[Task item] What is needed is every line of the material that contains "firma".
=-=-=
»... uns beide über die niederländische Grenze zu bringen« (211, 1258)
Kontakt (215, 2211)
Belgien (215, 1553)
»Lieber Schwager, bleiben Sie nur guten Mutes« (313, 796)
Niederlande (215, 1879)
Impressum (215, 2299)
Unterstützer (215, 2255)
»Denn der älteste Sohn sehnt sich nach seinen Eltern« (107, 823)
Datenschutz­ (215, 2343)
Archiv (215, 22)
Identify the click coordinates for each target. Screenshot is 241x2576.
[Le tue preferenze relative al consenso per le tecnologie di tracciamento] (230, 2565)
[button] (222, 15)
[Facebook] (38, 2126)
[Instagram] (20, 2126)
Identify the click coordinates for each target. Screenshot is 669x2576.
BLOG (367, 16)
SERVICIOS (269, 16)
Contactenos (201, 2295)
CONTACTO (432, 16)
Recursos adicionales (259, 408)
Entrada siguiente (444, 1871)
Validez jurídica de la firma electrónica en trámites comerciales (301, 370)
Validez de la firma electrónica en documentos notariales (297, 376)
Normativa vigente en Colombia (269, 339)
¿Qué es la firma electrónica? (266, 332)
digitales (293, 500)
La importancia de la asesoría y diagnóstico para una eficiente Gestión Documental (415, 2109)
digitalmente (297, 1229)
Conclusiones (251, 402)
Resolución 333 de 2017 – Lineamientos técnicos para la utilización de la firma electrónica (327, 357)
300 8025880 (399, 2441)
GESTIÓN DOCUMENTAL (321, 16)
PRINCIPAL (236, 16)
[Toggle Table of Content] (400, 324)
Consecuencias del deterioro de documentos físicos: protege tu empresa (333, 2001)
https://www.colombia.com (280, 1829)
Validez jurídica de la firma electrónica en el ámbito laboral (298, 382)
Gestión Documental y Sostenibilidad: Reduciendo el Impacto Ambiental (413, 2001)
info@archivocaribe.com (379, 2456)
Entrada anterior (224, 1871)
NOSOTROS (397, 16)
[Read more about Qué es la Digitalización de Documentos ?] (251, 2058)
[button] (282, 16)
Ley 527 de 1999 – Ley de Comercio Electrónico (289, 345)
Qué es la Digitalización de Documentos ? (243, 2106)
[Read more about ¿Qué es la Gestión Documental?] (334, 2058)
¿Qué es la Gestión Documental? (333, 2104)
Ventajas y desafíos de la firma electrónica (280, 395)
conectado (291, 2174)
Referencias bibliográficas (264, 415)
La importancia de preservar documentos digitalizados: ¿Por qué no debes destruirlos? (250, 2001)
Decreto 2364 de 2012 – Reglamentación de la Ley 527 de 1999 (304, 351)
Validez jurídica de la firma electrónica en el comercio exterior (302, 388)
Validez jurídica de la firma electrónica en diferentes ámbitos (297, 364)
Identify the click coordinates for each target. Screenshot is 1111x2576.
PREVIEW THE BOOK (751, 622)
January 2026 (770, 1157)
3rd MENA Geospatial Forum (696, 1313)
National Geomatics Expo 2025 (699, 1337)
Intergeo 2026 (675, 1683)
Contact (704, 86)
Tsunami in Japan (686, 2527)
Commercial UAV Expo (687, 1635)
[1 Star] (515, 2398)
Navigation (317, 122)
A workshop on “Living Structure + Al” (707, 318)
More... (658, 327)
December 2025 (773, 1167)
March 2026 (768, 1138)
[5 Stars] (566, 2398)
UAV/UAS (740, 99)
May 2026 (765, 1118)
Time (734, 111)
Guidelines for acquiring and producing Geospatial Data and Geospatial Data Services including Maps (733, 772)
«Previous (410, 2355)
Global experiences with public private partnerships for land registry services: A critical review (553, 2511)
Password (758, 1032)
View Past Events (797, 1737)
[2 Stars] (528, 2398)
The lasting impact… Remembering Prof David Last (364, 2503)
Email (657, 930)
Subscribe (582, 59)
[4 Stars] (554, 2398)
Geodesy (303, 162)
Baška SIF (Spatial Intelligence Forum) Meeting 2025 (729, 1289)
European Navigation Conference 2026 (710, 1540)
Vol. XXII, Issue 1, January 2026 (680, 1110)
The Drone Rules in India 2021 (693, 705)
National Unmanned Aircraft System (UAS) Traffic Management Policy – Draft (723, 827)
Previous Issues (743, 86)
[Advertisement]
=-=-=
[Result for this task]
Validez jurídica de la firma electrónica en trámites comerciales (301, 370)
Validez de la firma electrónica en documentos notariales (297, 376)
¿Qué es la firma electrónica? (266, 332)
Resolución 333 de 2017 – Lineamientos técnicos para la utilización de la firma electrónica (327, 357)
Validez jurídica de la firma electrónica en el ámbito laboral (298, 382)
Ventajas y desafíos de la firma electrónica (280, 395)
Validez jurídica de la firma electrónica en el comercio exterior (302, 388)
Validez jurídica de la firma electrónica en diferentes ámbitos (297, 364)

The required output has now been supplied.